> [EXERCISE GOAL] Print, word for word, the line containing "You are a GUI" and all lines beneath it to the end of the entries below. Pictures do not belong in the copy.

> [Stored items]
------------------------------------------------------------------------

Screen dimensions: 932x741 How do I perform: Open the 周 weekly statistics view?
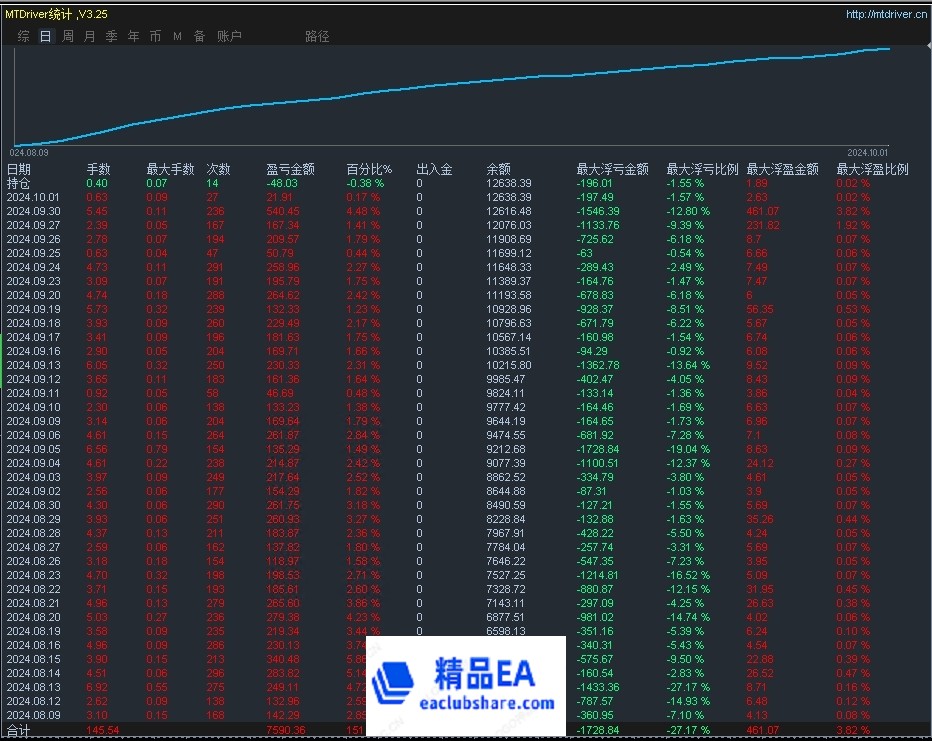[x=67, y=34]
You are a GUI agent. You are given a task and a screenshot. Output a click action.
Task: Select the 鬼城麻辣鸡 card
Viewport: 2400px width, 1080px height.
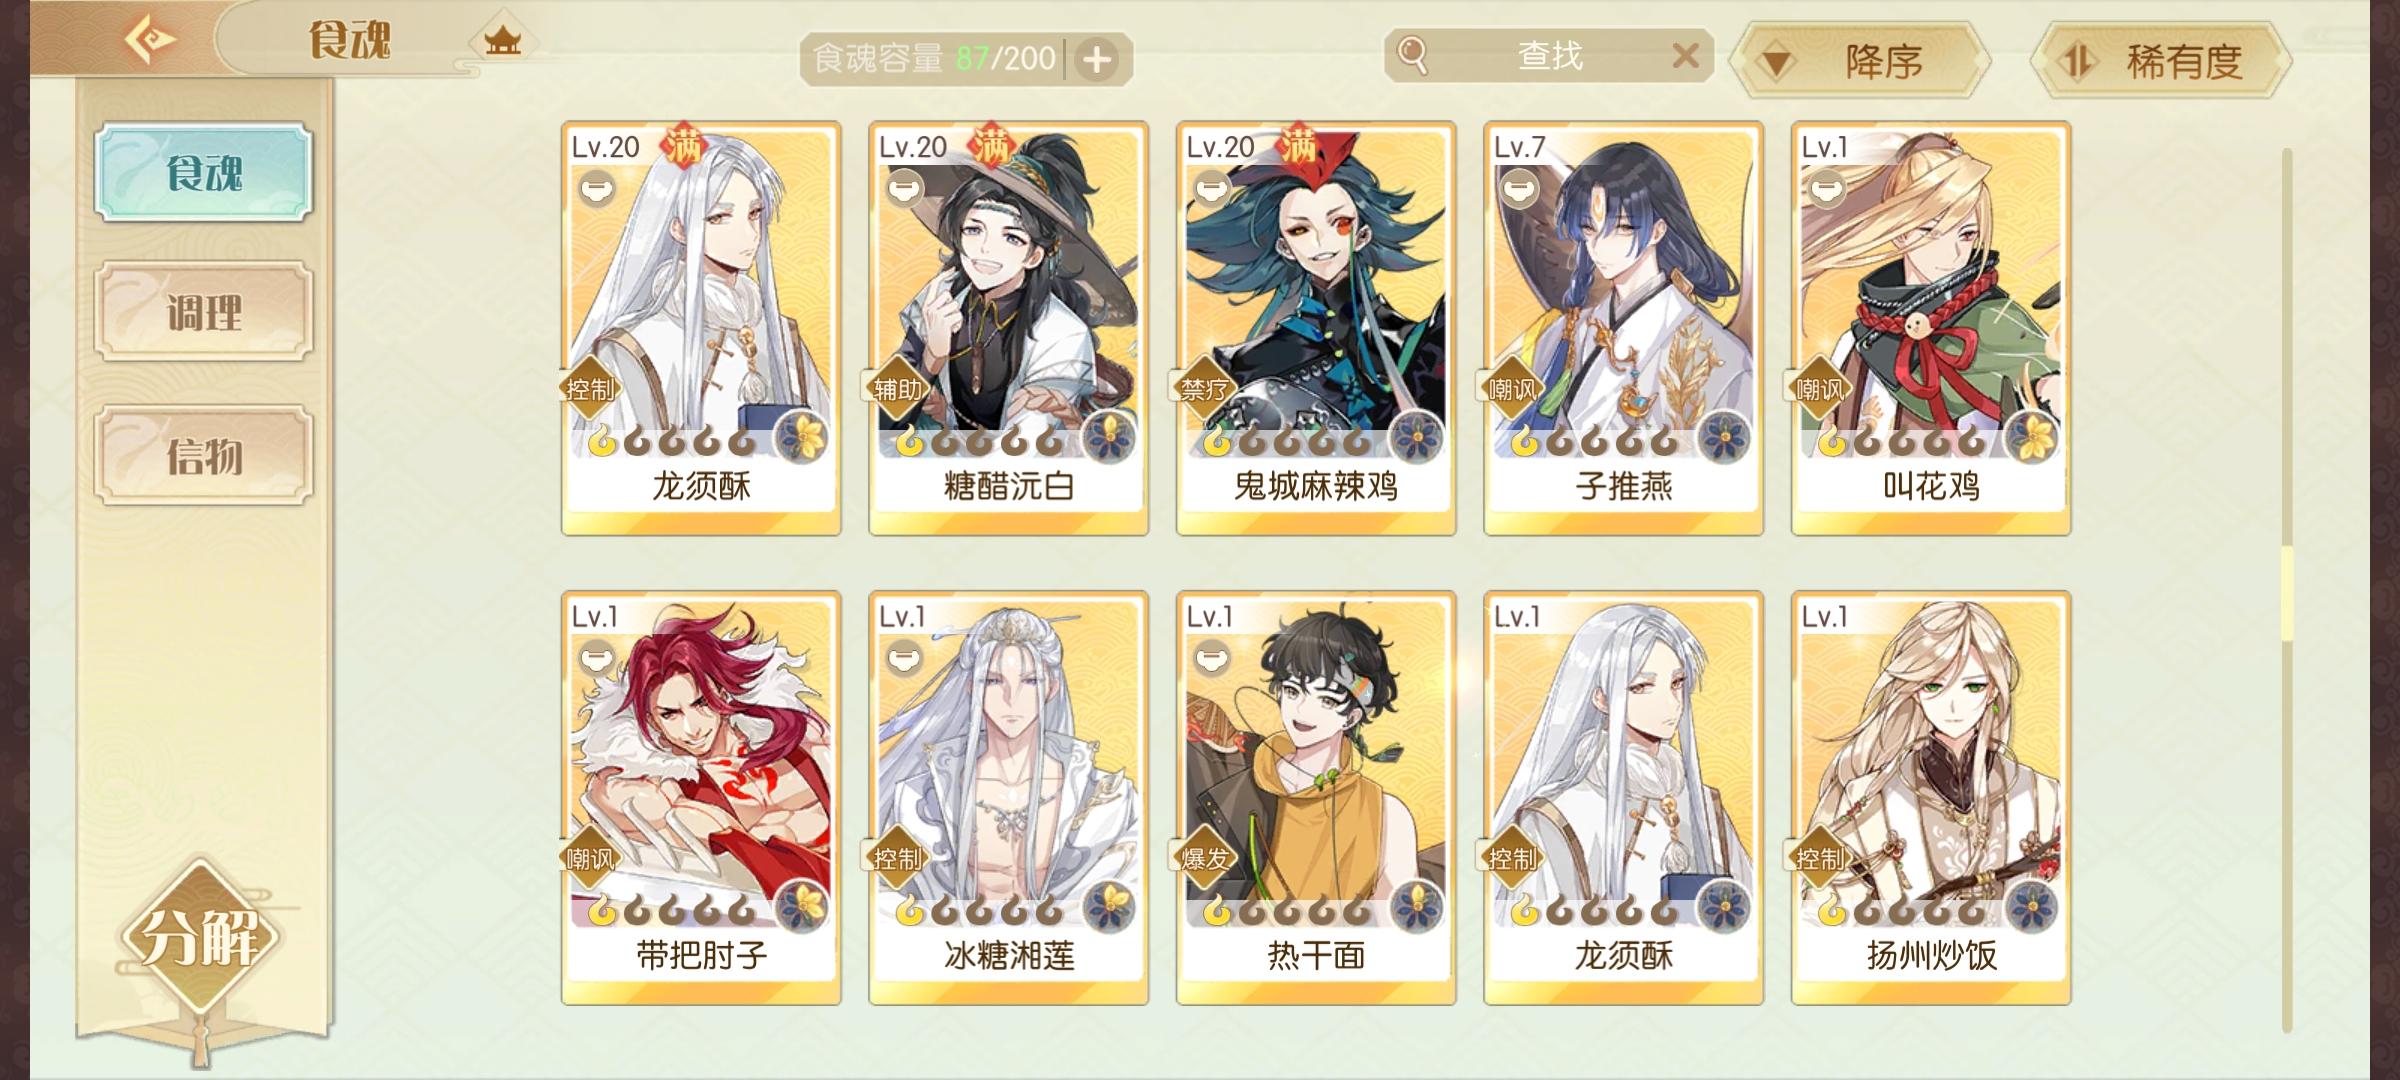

------------------------------------------------------------------------

> [RESULT OF THIS TASK]
You are a GUI agent. You are given a task and a screenshot. Output a click action.
Task: Select the 鬼城麻辣鸡 card
Viewport: 2400px width, 1080px height.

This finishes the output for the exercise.